>> start Document excerpt
While I’d preferably upload the data to a provider I trust, accidents happen, and since they don’t need to access the data, I’d prefer them not being able to, maliciously or not, so what is a good way to encrypt the data before it leaves my system?
What is a good way to upload the data?
After it has been encrypted, it needs to be sent. Is there any good software that can upload backups automatically on regular intervals? Maybe something that also handles the encryption part on the way?
Then there’s the offsite storage provider. Personally I’d appreciate as many suggestions as possible, as there is of course no one size fits all, so if you’ve got good experiences with any, please do send their names. I’m basically just looking for network attached drives. I send my data to them, I leave it there and trust it stays there, and in case too many drives in my system fail for RAID-Z to handle, so 2, I’d like to be able to get the data off there after I’ve replaced my drives. That’s all I really need from them.
For reference, this is gonna be my first NAS/Server/Anything of this sort. I realize it’s mostly a regular computer and am familiar enough with Linux, so I can handle that basic stuff, but for the things you wouldn’t do with a normal computer I am quite unfamiliar, so if any questions here seem dumb, I apologize. Thank you in advance for any information!
External drives that I keep in my office at work. Also cloud storage.
>> end Document excerpt
>> start Raw data
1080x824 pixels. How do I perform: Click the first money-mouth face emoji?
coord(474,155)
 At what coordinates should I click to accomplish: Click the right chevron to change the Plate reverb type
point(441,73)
>> end Raw data
What to work on —
1. In the NAS backup post, what does the writer say they are basically looking for in an offsite storage provider?
2. Please extend the NAS backup post from where it stops.
The listing comes from a different source than the NAS backup post.

Set of answers —
1. Network attached drives.

2.
so if any questions here seem dumb
Not dumb. I say the same, but I have a severe inferiority complex and imposter syndrome. Most artists do.
1 local backup 1 cloud back up 1 offsite backup to my tiny house at the lake.
I use Synchthing.
+1 syncthing
Weird down votes?
I use rsync.net
It’s not the lowest price, but I like the flexibility of access.
For instance, I was able to run rclone on their servers to do a direct copy from OneDrive to rsync.net, 400Gb without having to go through my connection.
I can mount backups with sshfs if I want to, including the daily zfs snapshots.
As others have said, use tools like borg and restic.
Shop around for cloud storage with good pricing for your use-case. Many charge for different usage patters, like restoring data, or uploading.
Check out storj.io, I like their pricing - they charge for downloading/restore (IIRC), and I figure that’s a cost I can live with if I need to restore.
My ratchet way of doing it is Backblaze. There is a docker container that lets you run the unlimited personal plan on Linux by emulating a windows environment. They let you set an encryption key so that they can’t access your data.
I’m sure there are a lot more professional and secure ways to do it, but my way is cheap, easy, and works.
I use backblaze as well, got an link to the docker container - that may save me a few dollar bucks a week and thus keep SWMBO happier
Probably a me problem but kept having problems with that docker on unraid, it’s just in the community apps ‘store’. The vm seemed to just crash randomly.
I switched over to their B2 storage and just use rclone to an encrypted bucket and it’s ~<$5/mo which I’m good with. Biggest cost is if I let it run too often and it spends a bunch of their compute time listing files to see if it needs to update them.
What’s the container’s name? I was about to get backblaze and then was frustrated at the cost difference between the desktop personal plan and the one for deploying on my server
I just use
restic
.I’m pretty sure it uses checksums to verify data on the backup target, so it doesn’t need to copy all of the data there.
I use Linux, so encryption is easy with LUKS, and Free File Sync to drives that rotate to a safety deposit box at the bank for catastrophic event, such as a house fire. Usually anything from the last few months are still on my mobile devices.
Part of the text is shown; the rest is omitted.